__To do__
The answer should be a single number, the count of lines in this material that contain "search".

__Data records__

-.-.-

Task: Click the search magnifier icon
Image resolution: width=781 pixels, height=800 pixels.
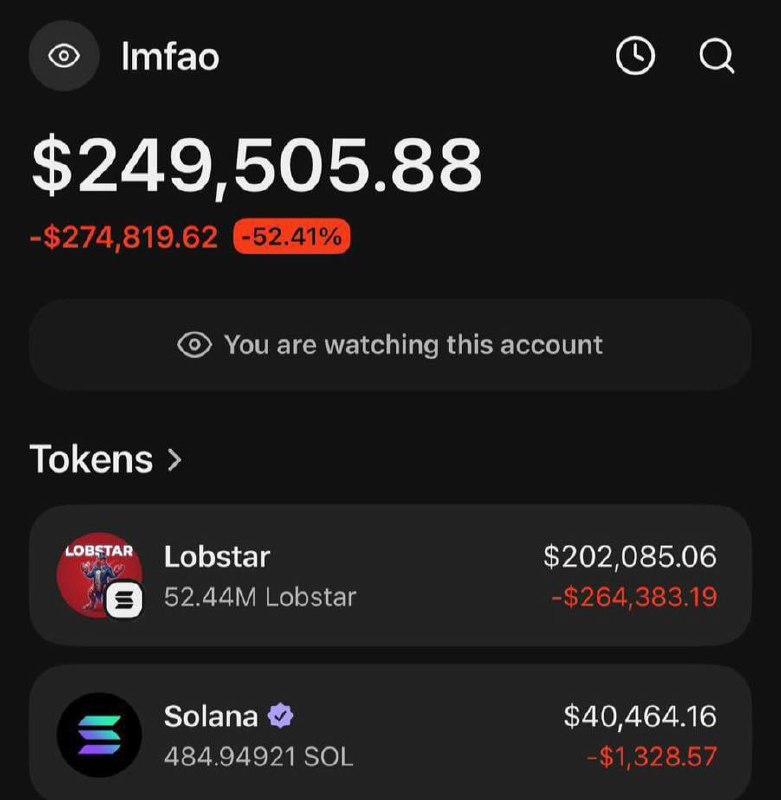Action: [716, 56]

-.-.-

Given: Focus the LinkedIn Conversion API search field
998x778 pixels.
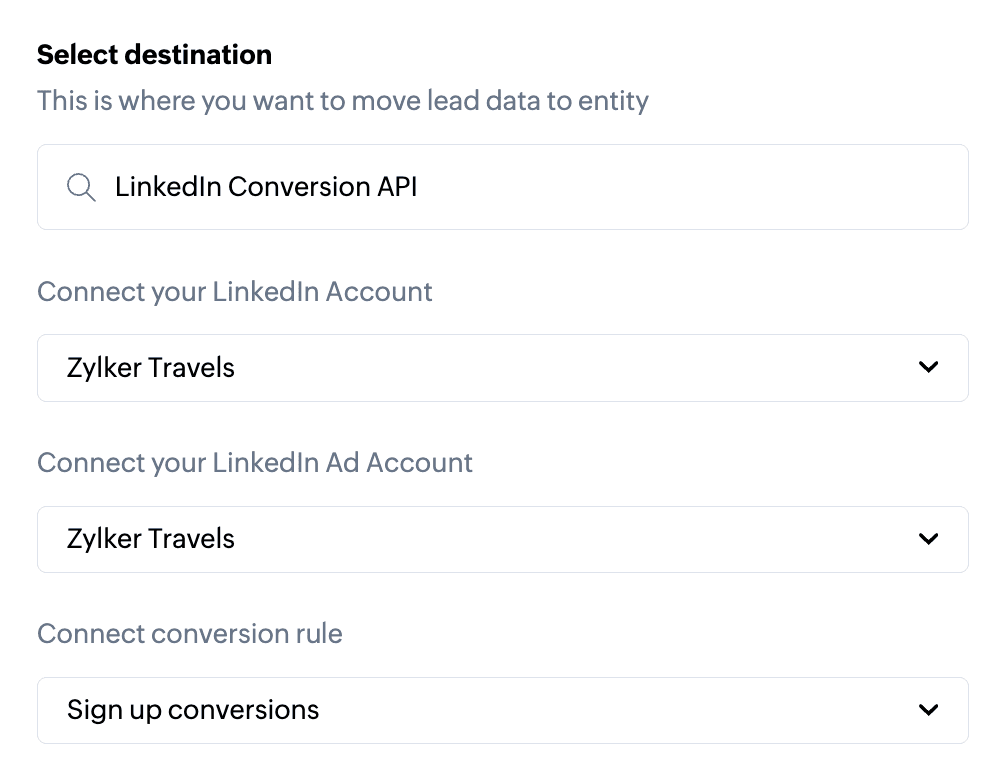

-.-.-

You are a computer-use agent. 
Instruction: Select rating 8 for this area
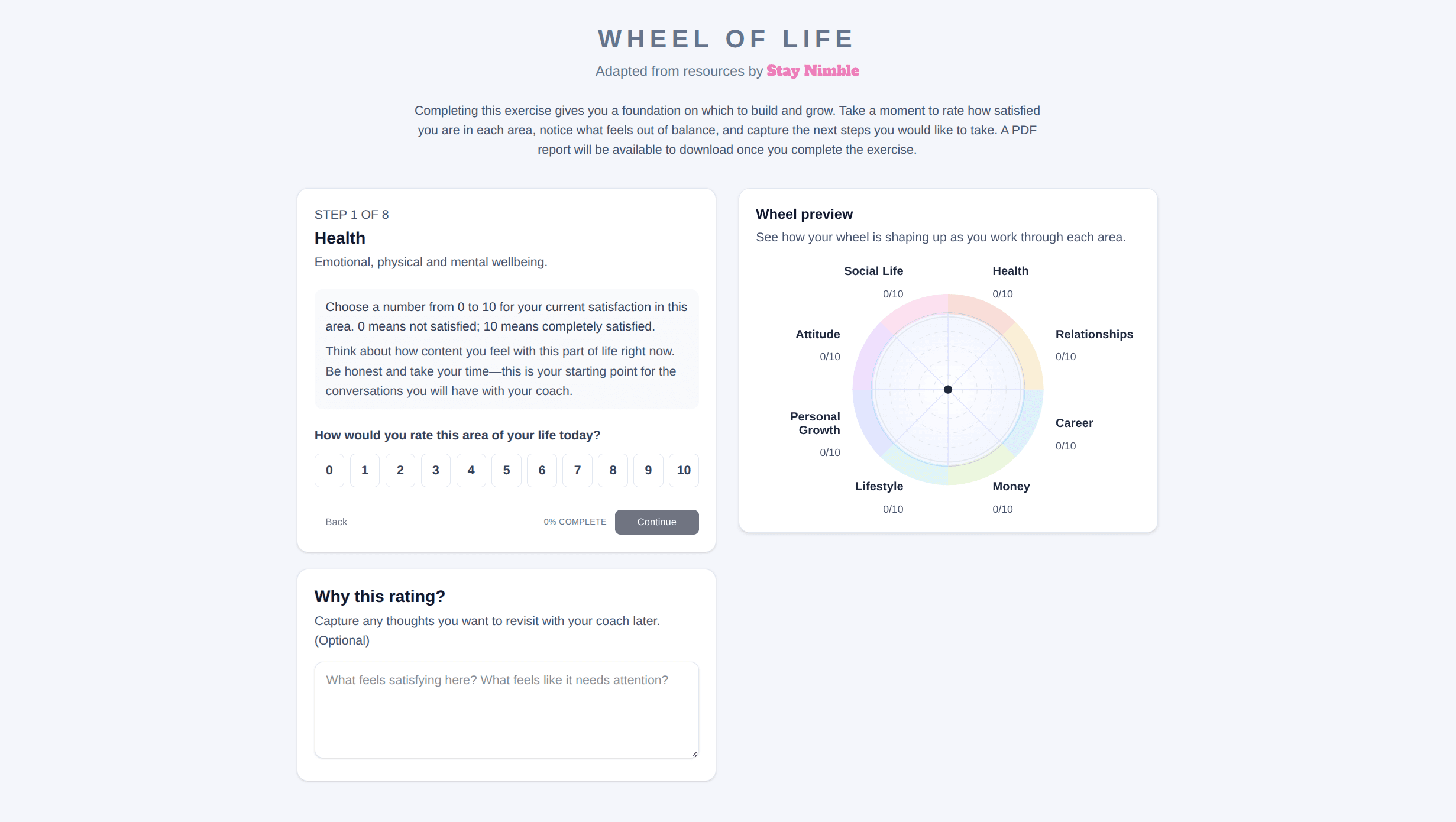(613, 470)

-.-.-

__Expected answer__
2